The four main Catholic Epistles are read over: first James, then 1 & 2 Peter, and finally 1 John. This is a well-nigh continuous reading, as is that of the Gospel according to St John.
I once used these passages as my Lenten reading at morning meditation, and thought to provide the same daily this Lent, as something different, but indisputably Catholic. The modern edition of the Mozarabic Lectionary, the amusingly-named Liber Commicus, follows the Neo-Vulgate; not having a faithful rendering of it in English to hand, I instead employ the Douay-Rheims, that “useful crib to the Vulgate” as Mgr Ronald Knox once joked about the Greek New Testament!
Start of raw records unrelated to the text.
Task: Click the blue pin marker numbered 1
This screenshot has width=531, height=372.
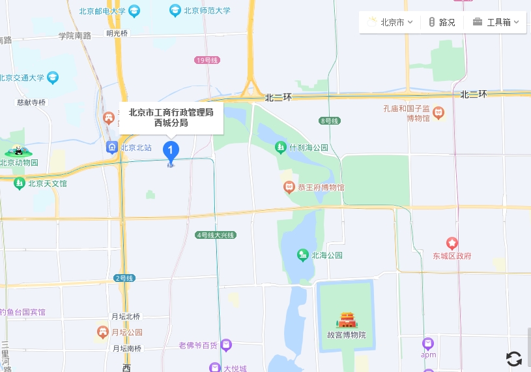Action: point(171,151)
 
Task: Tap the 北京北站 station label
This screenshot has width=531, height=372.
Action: point(136,147)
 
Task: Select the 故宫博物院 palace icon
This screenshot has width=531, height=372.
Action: point(347,320)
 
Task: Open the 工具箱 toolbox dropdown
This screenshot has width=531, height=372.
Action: point(496,22)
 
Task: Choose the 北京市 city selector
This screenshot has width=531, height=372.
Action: point(390,22)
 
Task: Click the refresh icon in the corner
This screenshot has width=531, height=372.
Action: point(514,358)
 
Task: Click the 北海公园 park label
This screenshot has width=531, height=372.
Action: point(327,255)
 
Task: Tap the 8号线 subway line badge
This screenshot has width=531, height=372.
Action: point(330,121)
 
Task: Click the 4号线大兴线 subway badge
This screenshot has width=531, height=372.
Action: point(215,235)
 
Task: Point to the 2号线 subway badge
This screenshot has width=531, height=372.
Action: point(124,278)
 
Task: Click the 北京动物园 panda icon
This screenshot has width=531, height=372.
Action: point(18,151)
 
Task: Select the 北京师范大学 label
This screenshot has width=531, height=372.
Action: point(207,10)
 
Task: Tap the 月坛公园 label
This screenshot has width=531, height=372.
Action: point(126,332)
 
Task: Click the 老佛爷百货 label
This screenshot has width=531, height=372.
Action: point(198,345)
In its now-curious archaic sound, its painful adherence to the letter of its source, it no doubt parallels the odd sound and obscurity of the Old Latin version of the Scriptures still in vogue in the glory days of the Mozarabic Rite, before the Muslim conquest, and the coming of the Roman Rite to Spain as the Reconquest proceeded.
Therefore, each day from Monday in the first week of Lent to Wednesday in Holy Week, God willing, I will post these ferial lessons (in the process mulling over them myself), that such wisely appointed passages of Holy Writ, selected long ago by the ancient Church of Spain, may continue, God willing, to enlighten hearts. “Wisdom, let us attend!”